Sinyavsky-Tertz, whose consciousness holds the whole together, is the only fully developed character. The narrative takes Sinyavsky’s life as the illegal Abram Tertz as its subject: how Sinyavsky became Tertz, who, incidentally, is listed as the sole author of the original Russian edition. Tertz is Sinyavsky’s Doppelganger, his fantasy double. Sinyavsky, physically unimpressive, walleyed, describes himself as “an honest intellectual, given to compromise and the solitary contemplation of life.” In contrast, Abram Tertz is the legendary hero of an underworld ballad about the thieves’ quarter in the Jewish section of Odessa, a criminal world with its own incorruptible code of honor. Tertz is everything Sinyavsky is not: thief, gambler, a cool, calculating figure only too willing to slip a knife into someone’s side. Sinyavsky’s use of the Tertz figure as his double has thematic resonance: the inherently dissident (criminal) nature of real art.
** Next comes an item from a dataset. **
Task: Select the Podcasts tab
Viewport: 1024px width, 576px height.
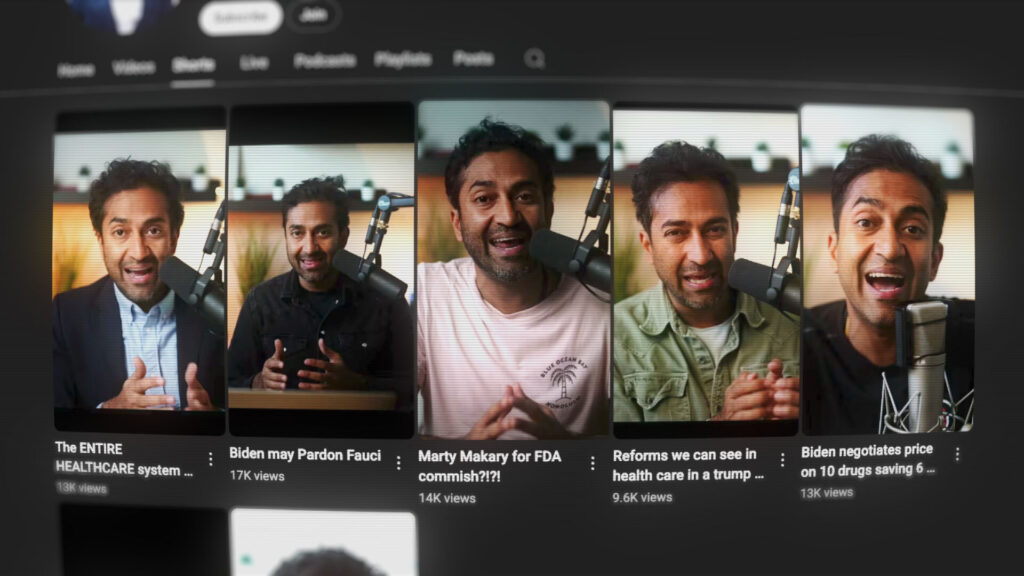Action: click(x=325, y=61)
Even more to the point is that the Sinyavsky/Tertz relationship mirrors the theme of the interpenetration of reality and fantasy that is central to the book.
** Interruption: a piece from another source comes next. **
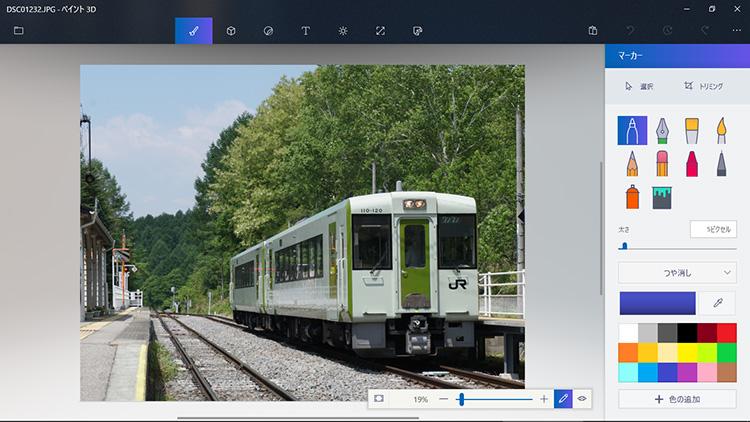Switch to the Text tab
Image resolution: width=750 pixels, height=422 pixels.
(x=305, y=30)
Two other characters stand out: Sinyavsky’s father and Seryozha. As the aging narrator sits in his Paris apartment, he reflects on various episodes from his father’s unhappy life and his growing sense of identity with his father. First arrested for political activities in czarist times, Donat Evgenievich felt betrayed by the duplicity of the Communist government. An impractical idealist, he moved from wretched job to job, but nevertheless strove to instill his sense of ideals and honor in his son. It is his arrest that sows doubt in the mind of his orthodox son, and his madness that prompts the narrator’s seminal reflections on the murky relationship between delusion and reality.
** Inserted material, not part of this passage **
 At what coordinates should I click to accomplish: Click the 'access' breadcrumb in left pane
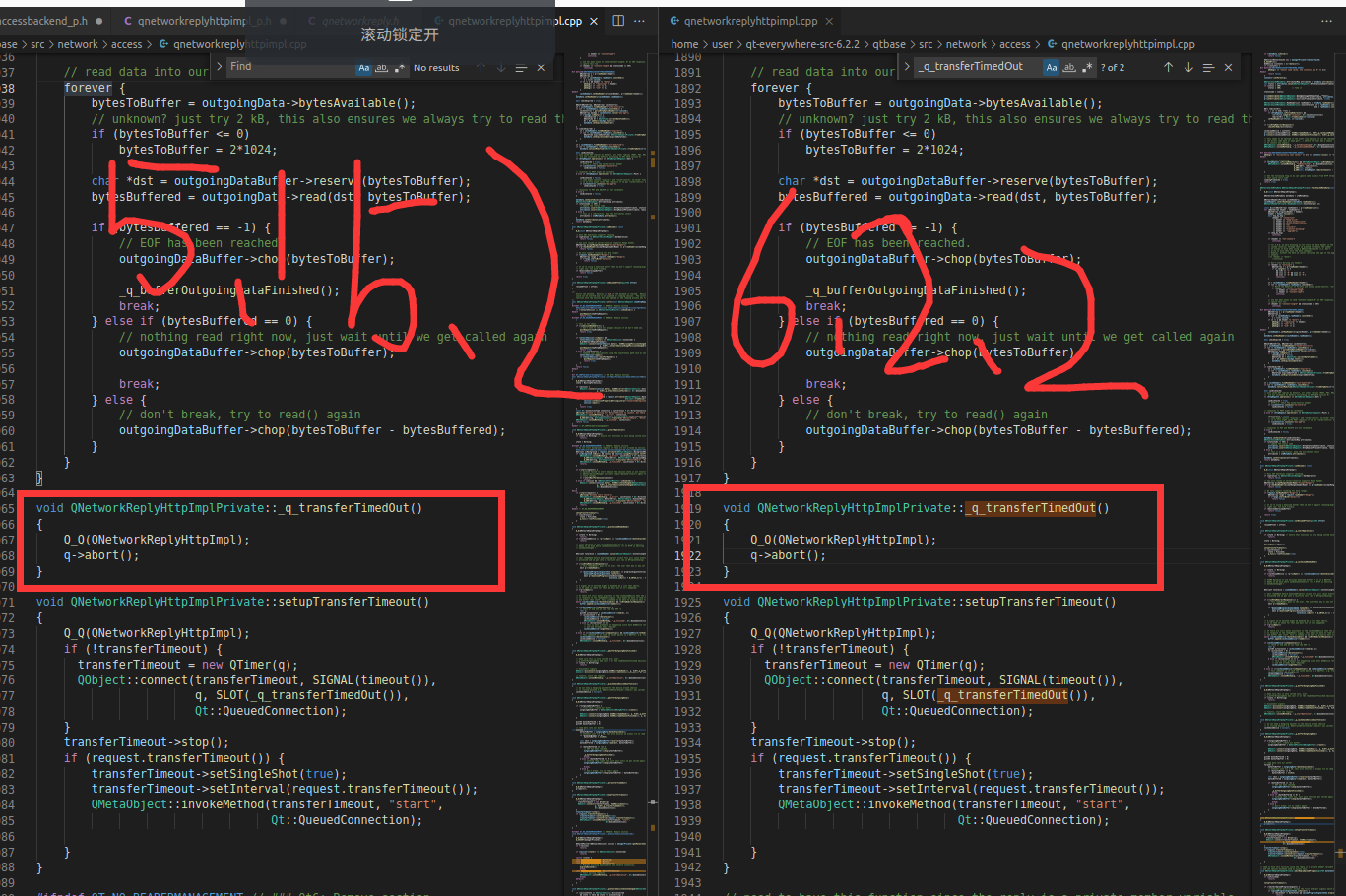pyautogui.click(x=126, y=44)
The most enigmatic character is Seryozha. A brilliantly gifted aesthete, Seryozha started Sinyavsky on the intellectual odyssey that led to the speculative artist-thinker and modernist. Other aspects of their relationship had equally important but more dire consequences. Episodes from Seryozha’s life reflect a curious, disinterested viciousness. Eventually he denounces two young and innocent historians, and, perhaps, even Sinyavsky, to the KGB. These acts are not politically motivated, for Seryozha is as apolitical as he is amoral. Sinyavsky is fascinated by the personality of his longtime friend, who plays such a double-edged role in his life. In some sense, Sinyavsky sees elements of himself in Seryozha.